Problem description: Only the text of the records below belongs in the answer, copied exactly, with pictures omitted.

————

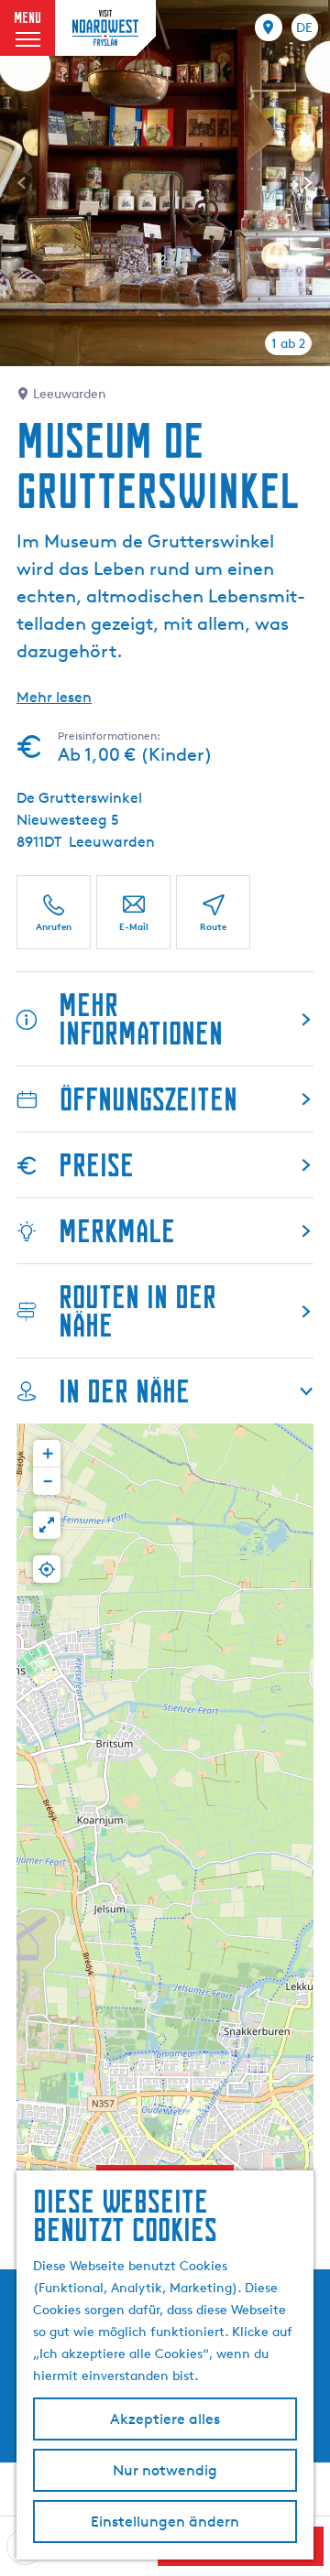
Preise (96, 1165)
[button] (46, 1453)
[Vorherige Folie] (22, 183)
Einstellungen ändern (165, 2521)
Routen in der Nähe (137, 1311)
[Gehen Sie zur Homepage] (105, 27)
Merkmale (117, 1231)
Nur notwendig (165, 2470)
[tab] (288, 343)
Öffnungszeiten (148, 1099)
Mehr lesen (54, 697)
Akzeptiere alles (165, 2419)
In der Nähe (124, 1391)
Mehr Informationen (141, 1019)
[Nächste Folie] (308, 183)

————

Output for this task:
Preise (96, 1165)
[button] (46, 1453)
[Vorherige Folie] (22, 183)
Einstellungen ändern (165, 2521)
Routen in der Nähe (137, 1311)
[Gehen Sie zur Homepage] (105, 27)
Merkmale (117, 1231)
Nur notwendig (165, 2470)
[tab] (288, 343)
Öffnungszeiten (148, 1099)
Mehr lesen (54, 697)
Akzeptiere alles (165, 2419)
In der Nähe (124, 1391)
Mehr Informationen (141, 1019)
[Nächste Folie] (308, 183)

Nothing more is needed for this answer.